TomasMoro-22Junio-min

Dinos, pues, qué opinas: ¿es licito pagar impuesto al César o no?» Comprendiendo su mala voluntad, les dijo Jesús: «Hipócritas, ¿por qué me tentáis? Enseñadme la moneda del impuesto.» Le presentaron un denario. Él les preguntó: «¿De quién son esta cara y esta inscripción?» Le respondieron: «Del César.» Entonces les replicó: Pues pagadle al César lo que es del César y a Dios lo que es de Dios. (Mt 22, 20-21).

Jesucristo, después de explicarnos en parábolas el misterio del Reino de Dios (últimos domingos) se enfrenta cada vez más con aquellos que se sienten interpelados por sus alusiones. Él, Cristo, es la piedra angular, es el dueño celoso de la viña que quiere protegerla y dárnosla en herencia si la merecemos. La pregunta que hoy le hacen al Señor en el Evangelio es una muestra de la desesperación de sus perseguidores, ya que se les acaban los argumentos, e implícitamente reconocen las verdades que predica Cristo, aunque no lo reconocen. Cristo ha sido enviado por el Padre a su pueblo de Israel, y a todos los pueblos, proyectando así una gran luz sobre todos los hombres: la distinción, que no separación, entre el orden temporal y el espiritual. No todos los pueblos son iguales, pero todos los hijos de Dios están llamados a vivir lo mismo en cualquier circunstancia.

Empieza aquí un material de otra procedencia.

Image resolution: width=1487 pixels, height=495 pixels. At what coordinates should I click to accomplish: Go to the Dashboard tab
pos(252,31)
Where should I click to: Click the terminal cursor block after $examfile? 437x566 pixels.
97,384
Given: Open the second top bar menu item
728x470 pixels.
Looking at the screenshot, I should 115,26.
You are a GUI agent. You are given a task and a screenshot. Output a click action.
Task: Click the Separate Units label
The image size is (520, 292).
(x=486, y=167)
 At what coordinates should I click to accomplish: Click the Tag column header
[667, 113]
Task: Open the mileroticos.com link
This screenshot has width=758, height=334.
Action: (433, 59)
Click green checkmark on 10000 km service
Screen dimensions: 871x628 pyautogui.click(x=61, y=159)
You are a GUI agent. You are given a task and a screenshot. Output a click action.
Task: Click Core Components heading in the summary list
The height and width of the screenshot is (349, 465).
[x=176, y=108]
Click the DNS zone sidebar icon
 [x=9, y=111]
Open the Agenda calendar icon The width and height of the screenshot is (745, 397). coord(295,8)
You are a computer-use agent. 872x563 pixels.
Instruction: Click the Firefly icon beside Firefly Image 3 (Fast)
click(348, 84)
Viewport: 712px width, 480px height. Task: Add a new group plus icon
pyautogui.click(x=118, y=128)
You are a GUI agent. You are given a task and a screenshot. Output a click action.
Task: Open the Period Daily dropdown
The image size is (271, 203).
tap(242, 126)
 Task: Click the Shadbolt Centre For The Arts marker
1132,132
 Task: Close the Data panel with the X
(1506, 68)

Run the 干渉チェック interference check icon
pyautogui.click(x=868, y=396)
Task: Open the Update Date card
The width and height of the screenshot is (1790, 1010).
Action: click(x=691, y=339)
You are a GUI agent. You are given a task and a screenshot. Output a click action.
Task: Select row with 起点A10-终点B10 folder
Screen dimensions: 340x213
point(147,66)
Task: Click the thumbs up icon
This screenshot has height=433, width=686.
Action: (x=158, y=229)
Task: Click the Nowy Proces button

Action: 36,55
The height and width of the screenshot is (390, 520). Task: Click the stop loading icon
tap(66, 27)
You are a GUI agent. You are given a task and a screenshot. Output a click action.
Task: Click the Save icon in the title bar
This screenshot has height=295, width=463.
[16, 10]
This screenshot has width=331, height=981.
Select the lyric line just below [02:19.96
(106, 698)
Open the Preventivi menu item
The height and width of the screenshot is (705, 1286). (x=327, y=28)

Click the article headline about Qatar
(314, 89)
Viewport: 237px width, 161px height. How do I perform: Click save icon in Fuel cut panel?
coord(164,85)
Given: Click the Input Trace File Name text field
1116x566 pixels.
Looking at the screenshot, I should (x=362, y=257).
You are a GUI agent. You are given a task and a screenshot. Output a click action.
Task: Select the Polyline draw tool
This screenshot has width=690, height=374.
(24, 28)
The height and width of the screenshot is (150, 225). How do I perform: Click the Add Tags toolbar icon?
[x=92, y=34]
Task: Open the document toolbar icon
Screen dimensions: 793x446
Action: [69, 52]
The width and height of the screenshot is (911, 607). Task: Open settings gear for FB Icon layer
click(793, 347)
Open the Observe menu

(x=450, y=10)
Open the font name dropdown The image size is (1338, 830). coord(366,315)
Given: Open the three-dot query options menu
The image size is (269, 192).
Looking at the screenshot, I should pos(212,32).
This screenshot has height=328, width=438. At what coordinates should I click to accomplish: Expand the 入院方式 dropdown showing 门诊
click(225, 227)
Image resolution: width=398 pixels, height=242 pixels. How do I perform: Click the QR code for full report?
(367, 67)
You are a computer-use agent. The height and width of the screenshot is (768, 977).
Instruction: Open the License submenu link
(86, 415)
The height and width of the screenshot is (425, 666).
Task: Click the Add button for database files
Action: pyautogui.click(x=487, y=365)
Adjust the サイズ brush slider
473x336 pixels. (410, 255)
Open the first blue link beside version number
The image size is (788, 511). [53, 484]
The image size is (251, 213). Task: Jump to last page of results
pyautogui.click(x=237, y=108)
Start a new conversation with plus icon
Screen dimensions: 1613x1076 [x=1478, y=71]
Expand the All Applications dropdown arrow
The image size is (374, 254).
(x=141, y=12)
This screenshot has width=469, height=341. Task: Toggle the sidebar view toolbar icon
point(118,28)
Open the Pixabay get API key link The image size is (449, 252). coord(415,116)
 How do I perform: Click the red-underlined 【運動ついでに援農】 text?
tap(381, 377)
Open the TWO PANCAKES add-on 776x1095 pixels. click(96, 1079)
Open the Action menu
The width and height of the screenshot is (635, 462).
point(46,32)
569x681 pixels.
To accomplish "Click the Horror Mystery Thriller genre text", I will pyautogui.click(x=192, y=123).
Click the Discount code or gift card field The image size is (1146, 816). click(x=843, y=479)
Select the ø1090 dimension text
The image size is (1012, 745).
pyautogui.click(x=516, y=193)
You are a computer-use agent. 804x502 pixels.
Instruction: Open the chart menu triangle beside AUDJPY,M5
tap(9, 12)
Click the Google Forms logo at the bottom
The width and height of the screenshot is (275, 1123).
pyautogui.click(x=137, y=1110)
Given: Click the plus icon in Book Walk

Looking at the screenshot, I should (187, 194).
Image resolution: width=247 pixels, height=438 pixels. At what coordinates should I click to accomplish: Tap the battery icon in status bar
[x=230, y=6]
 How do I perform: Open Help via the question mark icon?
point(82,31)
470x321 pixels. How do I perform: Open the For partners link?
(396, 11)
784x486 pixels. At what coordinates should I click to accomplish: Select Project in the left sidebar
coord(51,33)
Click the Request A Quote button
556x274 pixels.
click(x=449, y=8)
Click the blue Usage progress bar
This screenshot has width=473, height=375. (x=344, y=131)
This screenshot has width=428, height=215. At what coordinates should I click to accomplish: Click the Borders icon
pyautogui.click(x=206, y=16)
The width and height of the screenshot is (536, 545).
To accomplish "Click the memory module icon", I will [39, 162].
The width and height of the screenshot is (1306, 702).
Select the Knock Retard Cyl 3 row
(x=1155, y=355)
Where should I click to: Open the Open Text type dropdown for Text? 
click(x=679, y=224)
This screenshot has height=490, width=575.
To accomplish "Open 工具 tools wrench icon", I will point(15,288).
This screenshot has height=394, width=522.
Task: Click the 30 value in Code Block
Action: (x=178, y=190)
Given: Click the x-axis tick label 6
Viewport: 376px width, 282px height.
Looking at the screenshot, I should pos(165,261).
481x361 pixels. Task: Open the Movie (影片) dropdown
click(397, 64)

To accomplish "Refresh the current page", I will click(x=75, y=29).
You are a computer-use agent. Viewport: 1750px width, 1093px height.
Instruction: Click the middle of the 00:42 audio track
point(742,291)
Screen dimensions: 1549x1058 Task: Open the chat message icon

Así lo vivió Santo Tomás Moro, un mártir inglés del s. XVI.

Fiel hasta las últimas consecuencias a sus deberes civiles, se expuso a riesgos extremos por servir a su propio País. Consiguió ser un perfecto servidor del Estado porque luchó por ser un perfecto cristiano. «Dad, pues, al César lo que es del César y a Dios lo que es de Dios» (Mt22, 21): Santo Tomás Moro comprendió que estas palabras de Cristo, que por una parte afirman la relativa autonomía de lo temporal en relación con lo espiritual, por otra —en cuanto pronunciadas por Dios mismo— obligan a la conciencia del cristiano a proyectar sobre la esfera civil los valores del Evangelio, rechazando todo compromiso y llegando, si es preciso, hasta el heroísmo del martirio, de un martirio que él personalmente afrontó con profunda humildad. Su Martirio, dentro de los límites de la prudencia con que debe ser examinada la historia imperfecta de los hombres, es la prueba suprema de esta unidad de valores —fruto de la asidua búsqueda de la verdad y de una no menos tenaz lucha interior— a la que Santo Tomás Moro supo condicionar toda su existencia. Su extraordinario buen humor, su perenne serenidad, la atenta consideración de las posturas contrarias a la suya y el sincero perdón de quienes lo condenaban muestran cómo su coherencia se compaginaba con un profundo respeto de la libertad de los demás.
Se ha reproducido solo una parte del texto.